Why did you start this film?
Steve: The story was always in the back of my mind. It was always something I wanted to do since 2008 and I kind of formulated an idea around a really general script because the way that Kaz recalls 4 different incidents in her life which she always tells her audience when she lectures. I approached Choz in 2010 about a rough idea that I wanted to do something with that. Something very basic like take a recording of her voice and have him doodle around it. He would create an environment of her talking and be able to create a situation around that. Over the year, we were able to break it up and start a narrative and build an actual documentary. The goal after Aug 2011 was to make an actual movie instead of a web-series. Mainly, why I wanted to do this film was to get this story out there and to tell it in a way that no one has ever done it. And I love Chozs’ style and work. Friends and collaborators have praised his work and that’s how we got together and agreed to do this film.
Choz: This woman has dedicated her life after the bomb dropped to promoting this story of peace and having that. She has been going around giving talks but this seems like a great opportunity to spread her story.

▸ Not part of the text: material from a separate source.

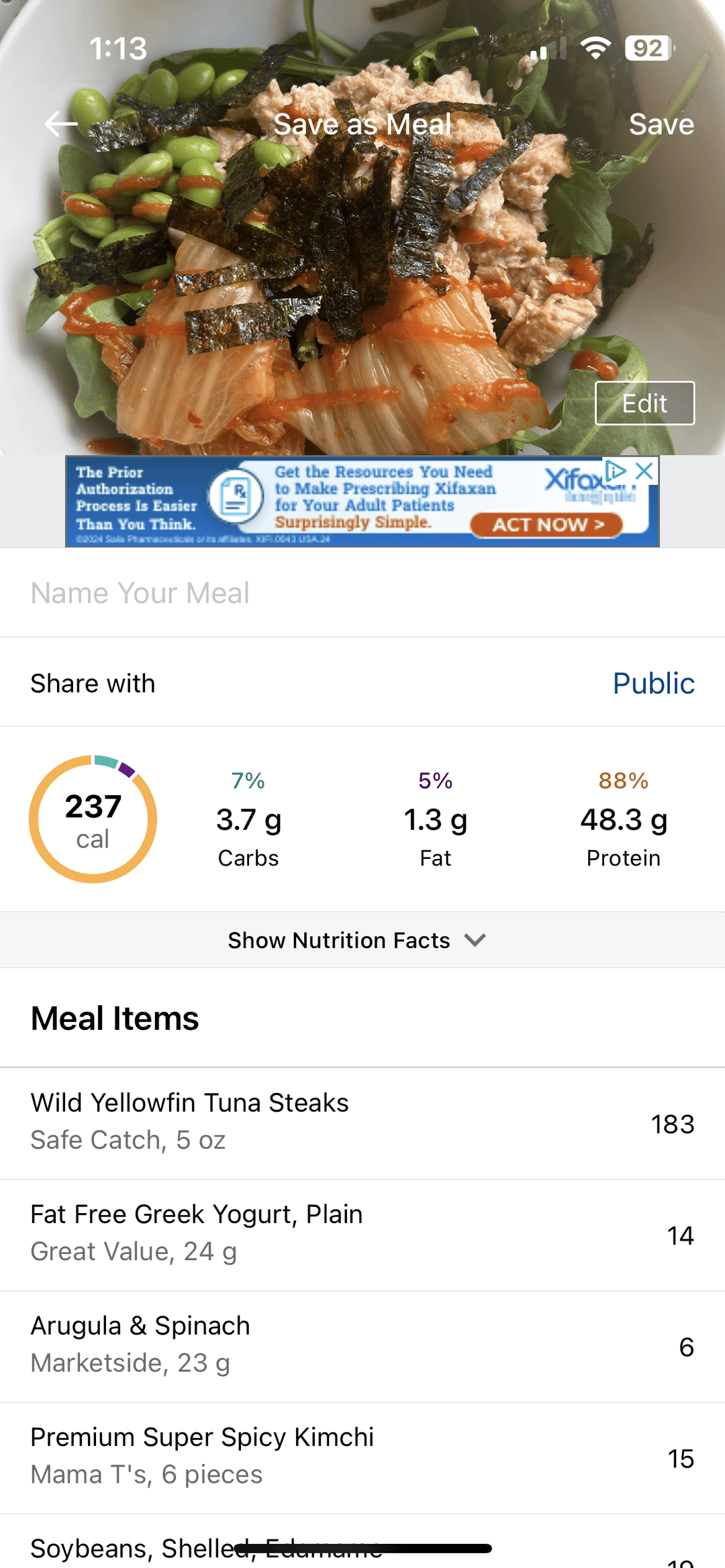The image size is (725, 1568).
Task: Select Premium Super Spicy Kimchi item
Action: coord(362,1458)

Why did you choose ‘Hibakusha’ as the title of the film?
Steve: The reason why it’s title that is because when she was telling her story, this term came up 50-60 dozen times and she kept saying it like a repetitive thing and if you can take anything from the story—it would be to remember who these people were and what they stood for. Hibakusha is a term for people who have survived the bomb of Hiroshima and Nagasaki. They gave this term as a collective group of people who fought for something more than just survival for future generations to realize that we have to move beyond war and spread the message that an event like that should never happen again. If an event like this was to happen again—learn from history. And that’s really why the title means so much. The term Hibakusha doesn’t just apply to her, but to so many others.
What can the viewers expect from the film?
The film starts out 40 years later and Kaz is being invited to do an interview by Channel 4 News and she has this journey to this television station and we flash back and forth as she is telling her story to the past and present. We get to follow her and her family from present day being interview to the past when she is actually going through it and the events that follows the bombings. These are based on true events. We try to do our best to paint the picture. We are here to convert it to a format for the audience.
This is a very different style of film—do you think that people would be able to accept it?
Choz: It’s something that everyone can enjoy. It’s animated to a point where it’s gritty and real and we shot real actors and we treated the footage and I hand animated all the different pieces. But, I think people will enjoy it. I think it will be hard to recreate the images we are trying to show, but it’s going to give people a different feel than what people have seen before. I think the imagery will complement her story she is trying to tell.
What did u want your audience to get away with the story?
Steve & Choz: We want to leave that up to the audience. We are storytellers. We are the messengers. It’s based off a true story and it is part of history. How people interpret what we’re doing here is up to them. I hope we were able to tell it the best way we could. This is about her survival and endurance. It speaks truth to who she is as a person. And that message speaks for itself.
Look for the short to hit selected theaters on September 28, 2012.